Other access control mechanisms can be implemented by subclassing this class and overriding the various protected methods.

This class is designed to support dispatching remote calls to the ProxyTrust.getProxyVerifier method to the local ServerProxyTrust.getProxyVerifier method of a remote object, to allow a remote object to be exported in such a way that its proxy can be directly trusted by clients as well as in such a way that its proxy can be trusted by clients using ProxyTrustVerifier.

Since:
2.0
Author:
Sun Microsystems, Inc.
See Also:
BasicInvocationHandler
Implementation Specifics:
This implementation uses the following system property:
com.sun.jini.jeri.server.suppressStackTrace
If true, removes server-side stack traces before marshalling an exception thrown as a result of a remote call. The default value is false.

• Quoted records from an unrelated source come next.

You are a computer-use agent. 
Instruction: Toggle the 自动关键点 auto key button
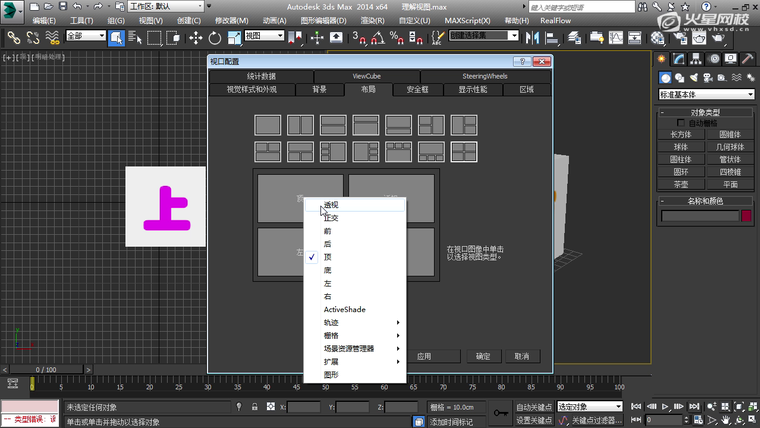[x=535, y=407]
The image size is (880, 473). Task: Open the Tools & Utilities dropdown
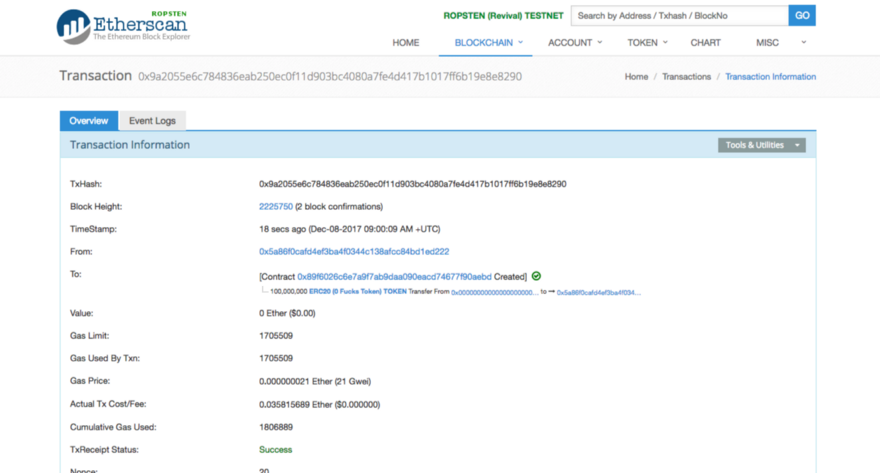point(761,145)
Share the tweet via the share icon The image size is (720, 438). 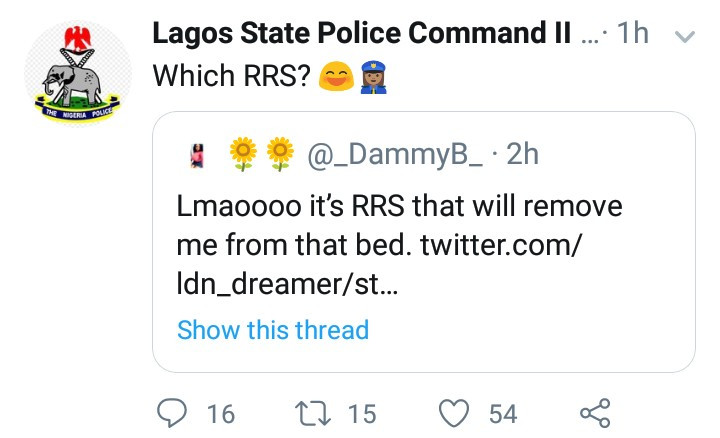click(x=594, y=413)
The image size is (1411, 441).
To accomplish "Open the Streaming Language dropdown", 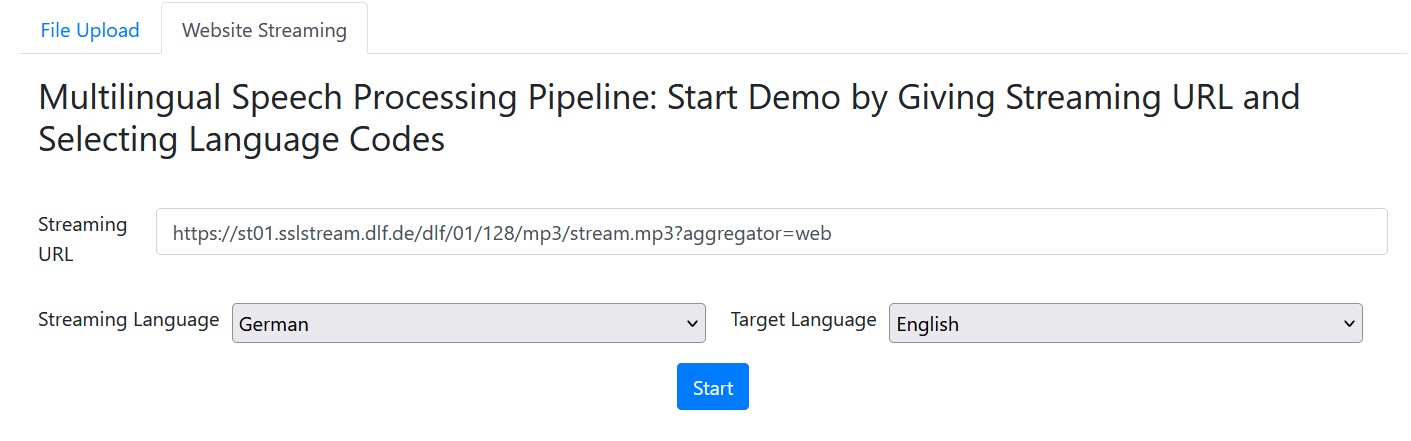I will coord(469,323).
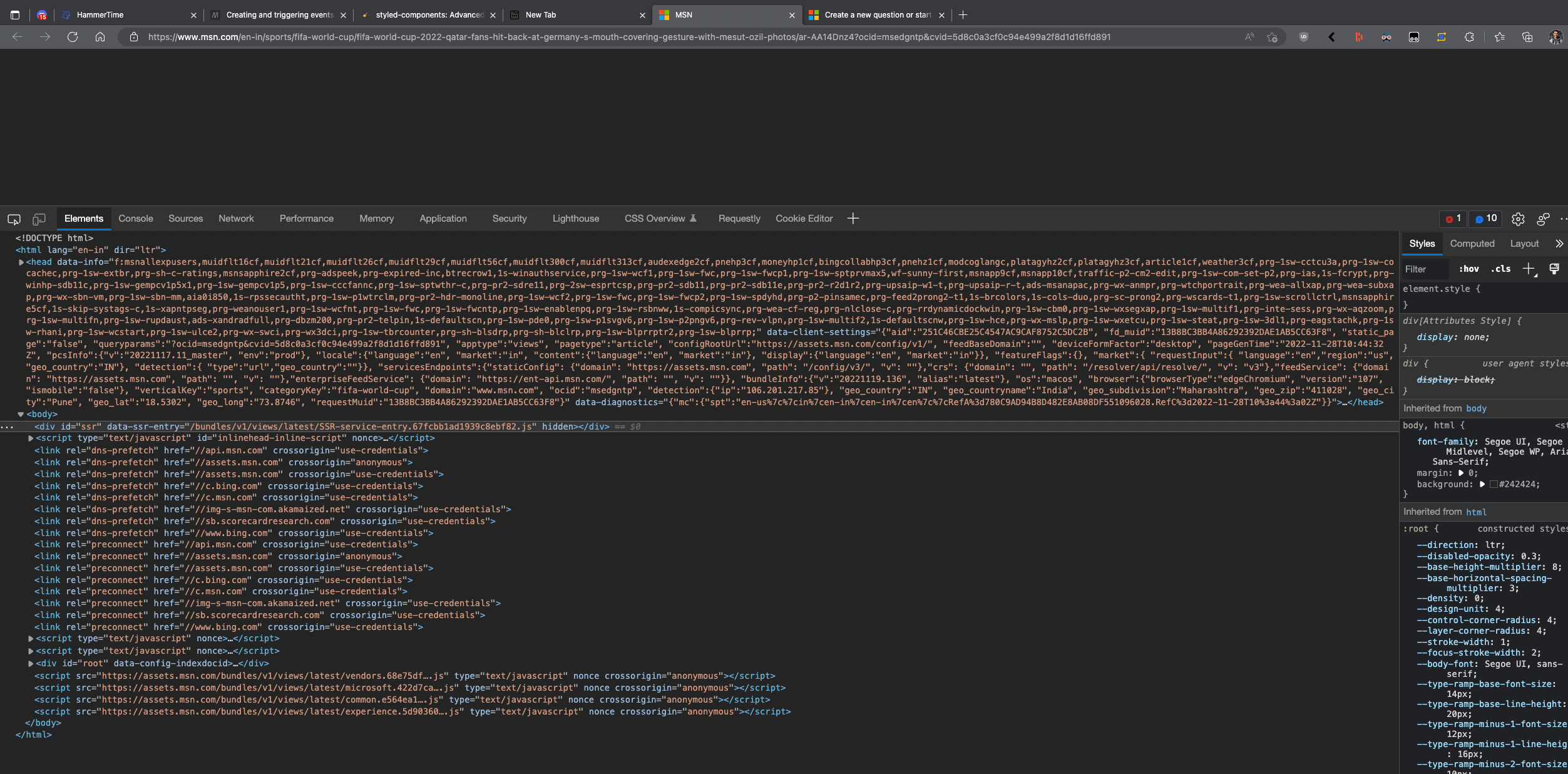Screen dimensions: 1568x774
Task: Click the DevTools feedback icon
Action: click(x=1543, y=219)
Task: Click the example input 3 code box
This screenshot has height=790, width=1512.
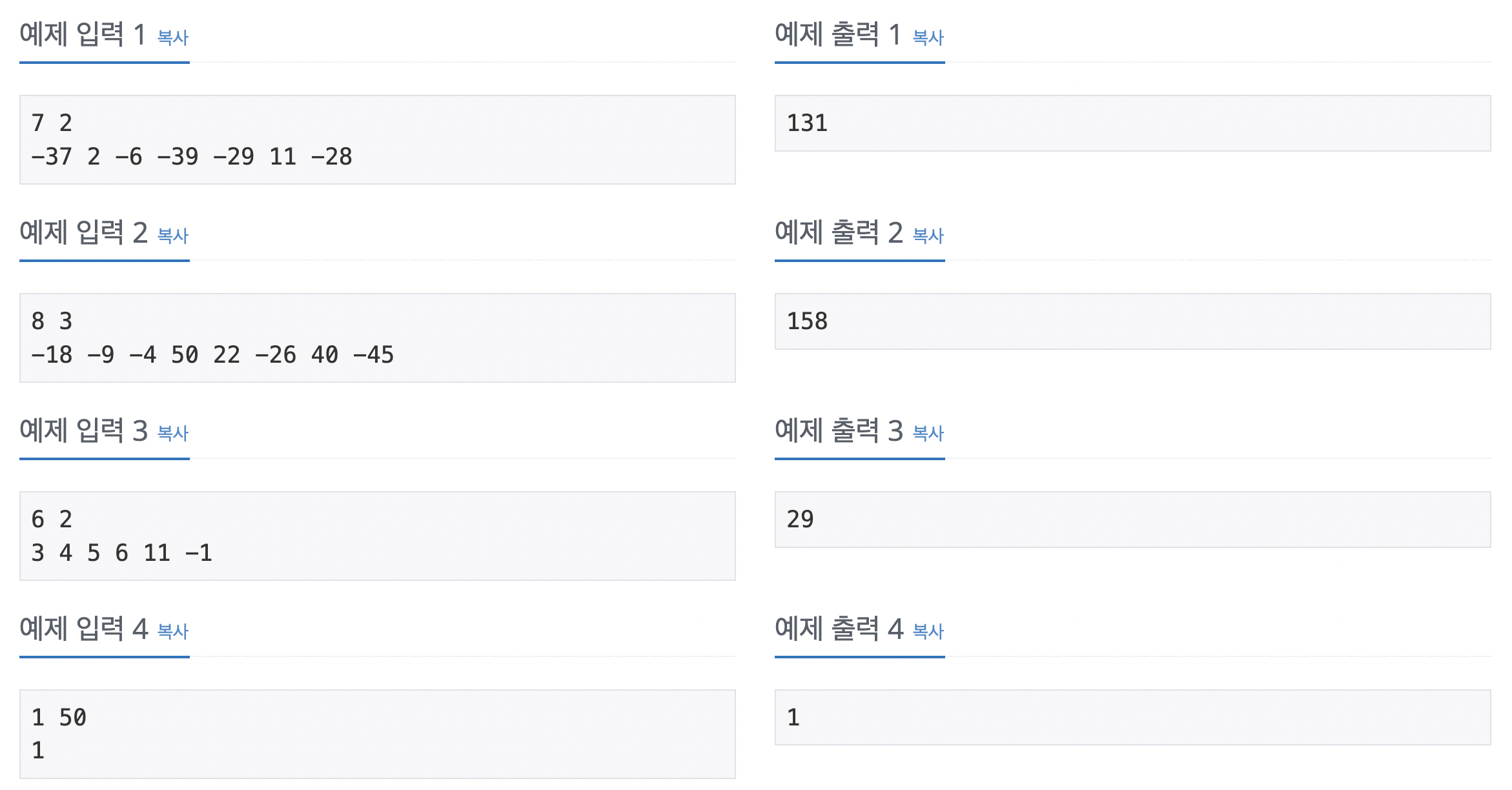Action: click(x=378, y=536)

This implementation uses the Logger named net.jini.jeri.BasicInvocationDispatcher to log information at the following levels:

Level Description
FAILED exception that caused a request to be aborted
FAILED exceptional result of a remote call
FINE incoming remote call
FINE successful return of remote call
FINEST more detailed information on the above (for example, actual argument and return values)

Constructor Summary
BasicInvocationDispatcher(Collection methods, ServerCapabilities serverCapabilities, MethodConstraints serverConstraints, Class permissionClass, ClassLoader loader)
          Creates an invocation dispatcher to receive incoming remote calls for the specified methods, for a server and transport with the specified capabilities, enforcing the specified constraints, performing preinvocation access control using the specified permission class (if any).
 
Method Summary
protected  void checkAccess(Remote impl, Method method, InvocationConstraints constraints, Collection context)
          Checks that the client has permission to invoke the specified method on the specified remote object.
static void checkClientPermission(Permission permission)
          Checks that the client subject for the current remote call has the specified permission.
static void checkPermissionClass(Class permissionClass)
          Checks that the specified class is a valid permission class for use in preinvocation access control.
protected  ObjectInputStream createMarshalInputStream(Object impl, InboundRequest request, boolean integrity, Collection context)
          Returns a new marshal input stream to use to read objects from the request input stream obtained by invoking the getRequestInputStream method on the given request.
protected  ObjectOutputStream createMarshalOutputStream(Object impl, Method method, InboundRequest request, Collection context)
          Returns a new marshal output stream to use to write objects to the response output stream obtained by invoking the getResponseOutputStream method on the given request.
 void dispatch(Remote impl, InboundRequest request, Collection context)
          Dispatches the specified inbound request to the specified remote object.
protected  ClassLoader getClassLoader()
          Returns the class loader specified during construction.
protected  Object invoke(Remote impl, Method method, Object[] args, Collection context)
          Invokes the specified method on the specified remote object impl, with the specified arguments.
protected  void marshalReturn(Remote impl, Method method, Object returnValue, ObjectOutputStream out, Collection context)
          Marshals the specified return value for the specified remote method to the marshal output stream, out.
protected  void marshalThrow(Remote impl, Method method, Throwable throwable, ObjectOutputStream out, Collection context)
          Marshals the throwable for the specified remote method to the marshal output stream, out.
protected  Object[] unmarshalArguments(Remote impl, Method method, ObjectInputStream in, Collection context)
          Unmarshals the arguments for the specified remote method from the specified marshal input stream, in, and returns an Object array containing the arguments read.
protected  Method unmarshalMethod(Remote impl, ObjectInputStream in, Collection context)
          Unmarshals a method representation from the marshal input stream, in, and returns the Method object corresponding to that representation.
 
Methods inherited from class java.lang.Object
clone, equals, finalize, getClass, hashCode, notify, notifyAll, toString, wait, wait, wait
 

Constructor Detail

BasicInvocationDispatcher

public BasicInvocationDispatcher(Collection methods,
                                 ServerCapabilities serverCapabilities,
                                 MethodConstraints serverConstraints,
                                 Class permissionClass,
                                 ClassLoader loader)
                          throws ExportException
Creates an invocation dispatcher to receive incoming remote calls for the specified methods, for a server and transport with the specified capabilities, enforcing the specified constraints, performing preinvocation access control using the specified permission class (if any). The specified class loader is used by the createMarshalInputStream method.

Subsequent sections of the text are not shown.